You can’t just expect to hear it, though. You have to pay attention. You have to shut up long enough to notice. And when you finally manage to quiet everything and force yourself to be present, you’ll get to watch it dance, too.
I stood there, underneath the branches as they swayed in a soft, midsummer breeze. I only know now that I was facing west, because for the first time that I can recall, I experienced what gardeners call “the golden hour”. There are two golden hours every day. One in the morning as the sun is starting to rise and one in the evening as the sun is starting to set. It’s that time of day when it feels like the sun is kissing everything it touches and the world seems a little more alive.
The whole world feels golden.
I’m not going to wrap you guys up in meaningless, droll definitions or explanations, but I feel like part of the human experience is encountering something beautiful or profound and being able to find a word for it. It wasn’t until I was smack dab in the middle of my 30’s and started gardening that I discovered the importance of “the golden hour” - because that’s when you’re supposed to feed your little leafy babies out in your little plot of dirt. The first time I stepped outside to see the golden hour after learning its name, it was like finally noticing how ethereal our world truly is. Every leaf became significant and the branches and grass started dancing again.
And then it dawned on me - I finally realized there was a name for what I experienced under the weeping willow.
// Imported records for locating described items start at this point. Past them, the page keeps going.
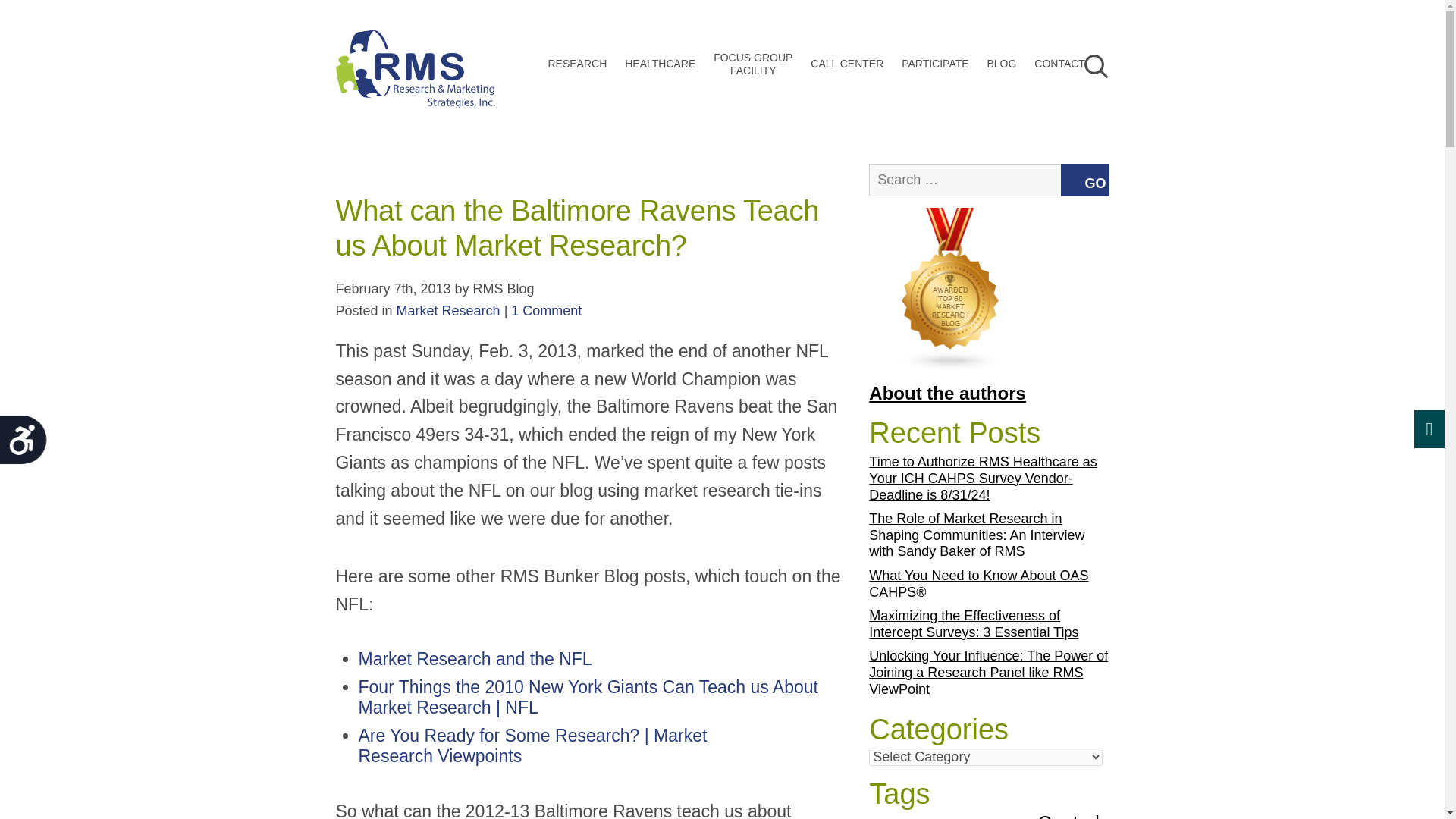
RMS (414, 80)
Search for: (752, 64)
1 Comment (988, 179)
Market Research and the NFL (545, 310)
CONTACT (474, 659)
GO (1059, 63)
Accessibility (1085, 108)
BLOG (29, 445)
CALL CENTER (1000, 63)
GO (847, 63)
RESEARCH (1083, 179)
GO (577, 63)
Given the description of an element on the screen output the (x, y) to click on. 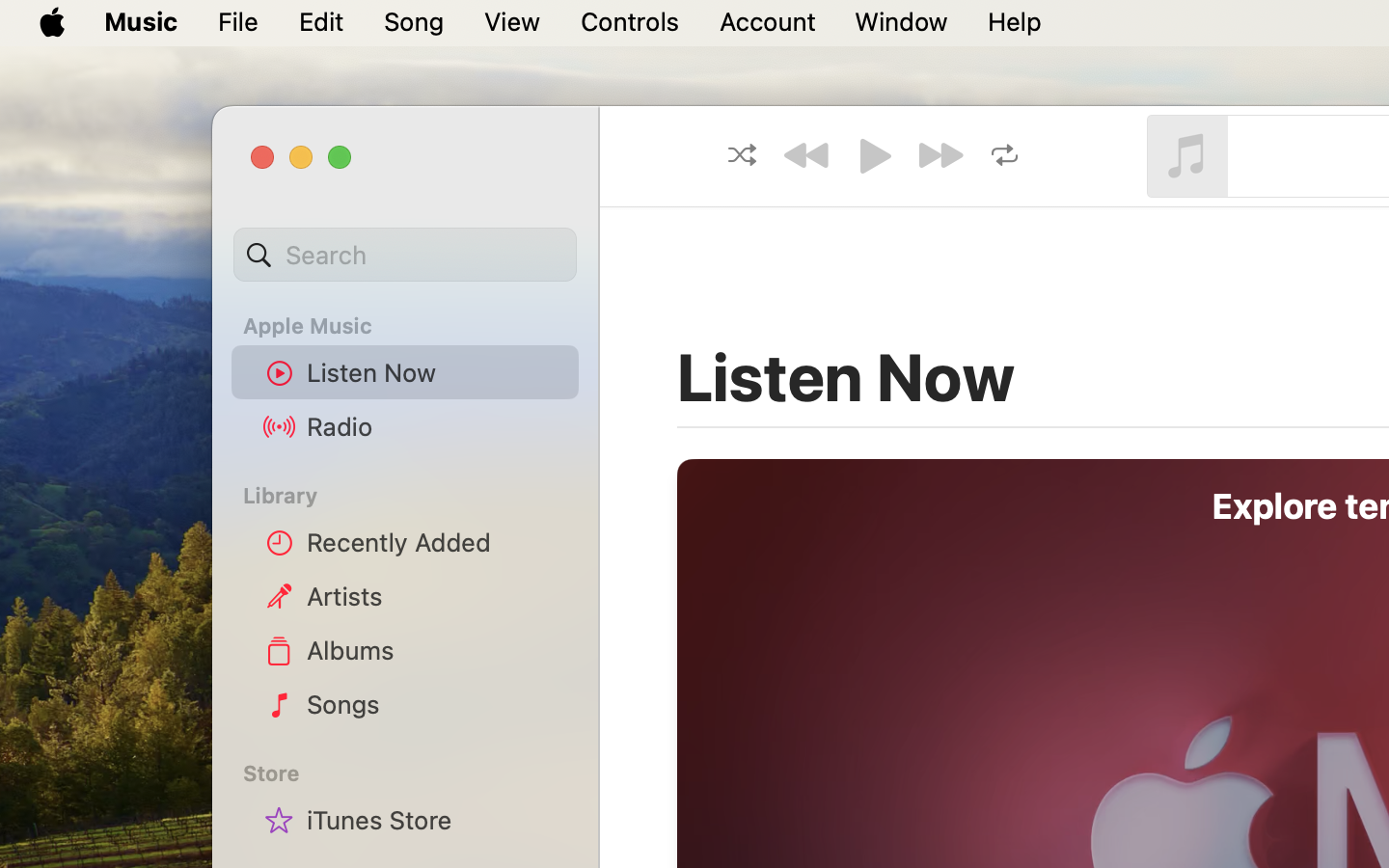
Radio Element type: AXStaticText (434, 425)
Artists Element type: AXStaticText (434, 595)
Listen Now Element type: AXStaticText (434, 371)
Apple Music Element type: AXStaticText (416, 325)
iTunes Store Element type: AXStaticText (434, 819)
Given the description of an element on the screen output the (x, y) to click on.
I didn’t know what to call it when it happened, because children don’t have the luxury of an extensive vocabulary. They can’t quite understand the depths of the emotions they feel.
They don’t know what to say or how to describe it.
I think I felt what can only be described as numinous - a fancy word I learned about 30 years too late and have since become obnoxious about. It describes an experience that feels mysterious, awe-inspiring, and somehow bigger than yourself. The sort of thing that makes you stop talking mid-sentence, because you’ve suddenly realized that you’re standing in the presence of something important.
It’s the kind of experience that you cling to when the entire world feels like it’s collapsing and the oxygen around you feels like it’s dissipating. I replay those four seconds under the willow…. a lot.
I remember how mild the temperature felt underneath those branches and how the sparse, dry grass felt in between my toes.
I remember seeing the golden sun pouring through the leaves as the wind danced with each branch, magnifying the absolute vitality of it all.
It can only be compared to the sound of some divine entity breathing out a contented sigh.
It’s a whisper and a song, all at the same time.
I live for that experience.
Let me clarify - I am alive because of that memory.
It doesn’t bear the full responsibility of having kept me trudging through every valley I’ve ever had to navigate, but it does drive this deep hope that maybe “they” were right about the whole 7 seconds when you die thing.
I hope that when I take my last breath, I see the faces of my children, of my husband, and of every person I’ve surrendered a fragment of my heart to who deserved it.
But I also hope that for just a couple of seconds I’ll get to be a little blonde 5 year old girl who got to see the weeping willow.
Proof that there was a version of me that was capable of feeling something pure and uncomplicated before the other stuff arrived.
I hope that when my soul prepares to leave this plane of existence, I get to see it again, because it’ll prove to have remained untouched.
Depression couldn’t take it.
Poverty couldn’t take it.
Sexual assault couldn’t take it.
Every alcoholic beverage, every drug, every stranger’s bed, every urge to make my own heart stop couldn’t take it.
Everything that happened after those 4 seconds was complicated.
It was a moment of peace that remained intact through everything.
I’m still alive, because God showed a little girl that the world could be beautiful.
And if you’re wondering whether there’s still a part of you the world couldn’t touch… I hope you find it. I hope you remember yours when the world feels too heavy to carry.